YOUR OBJECTIVE: Quote, word for word, only the lines running from the line with "Where should I" through the end of the listing. Leave out the pictures.

EXTRACTED MATERIAL:
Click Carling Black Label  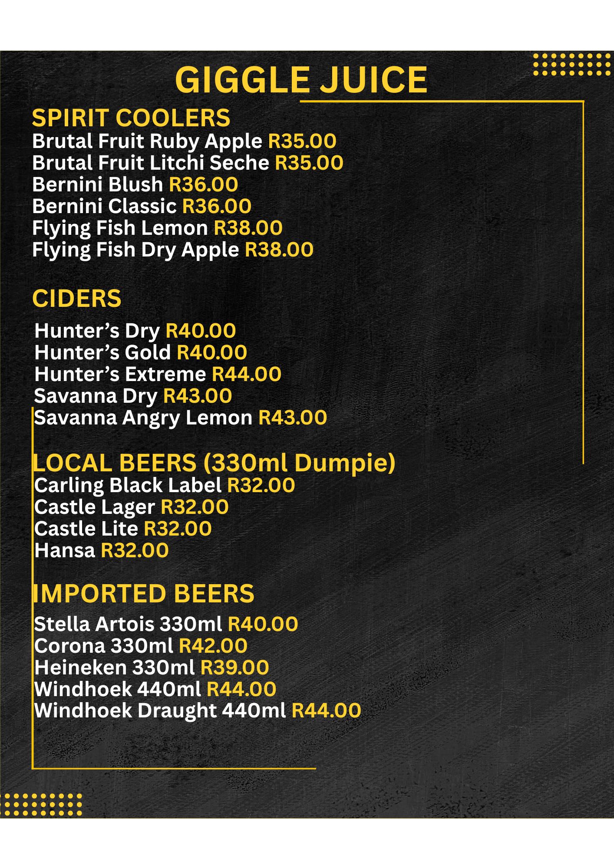point(128,485)
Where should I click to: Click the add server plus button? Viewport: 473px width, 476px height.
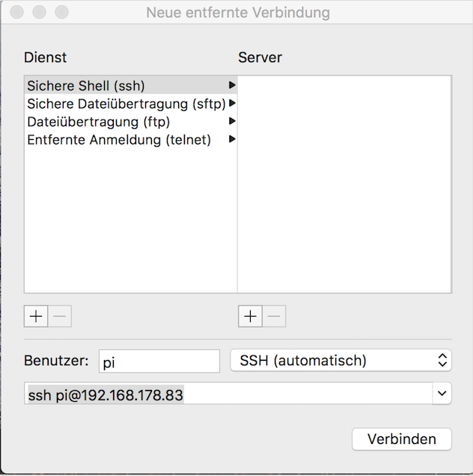tap(250, 317)
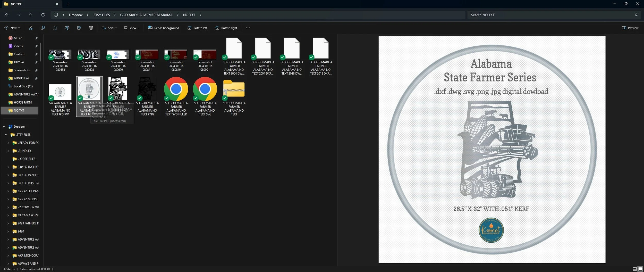Click the Copy icon in toolbar
Viewport: 644px width, 272px height.
coord(43,28)
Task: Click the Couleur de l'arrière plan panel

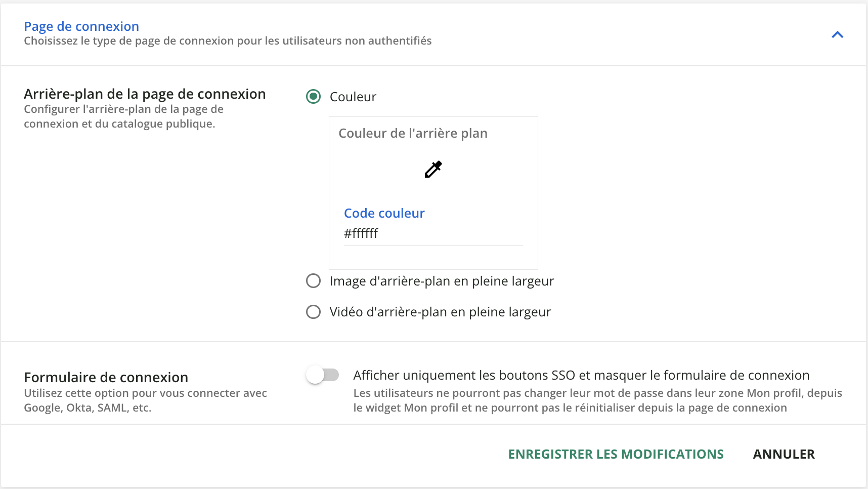Action: click(x=433, y=192)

SOLUTION FOR THIS EXERCISE:
Where should I click to: Click the add server plus button? Viewport: 473px width, 476px height.
tap(250, 317)
Click the Copy icon in toolbar
Viewport: 644px width, 272px height.
coord(43,28)
Task: Click the Couleur de l'arrière plan panel

Action: click(x=433, y=192)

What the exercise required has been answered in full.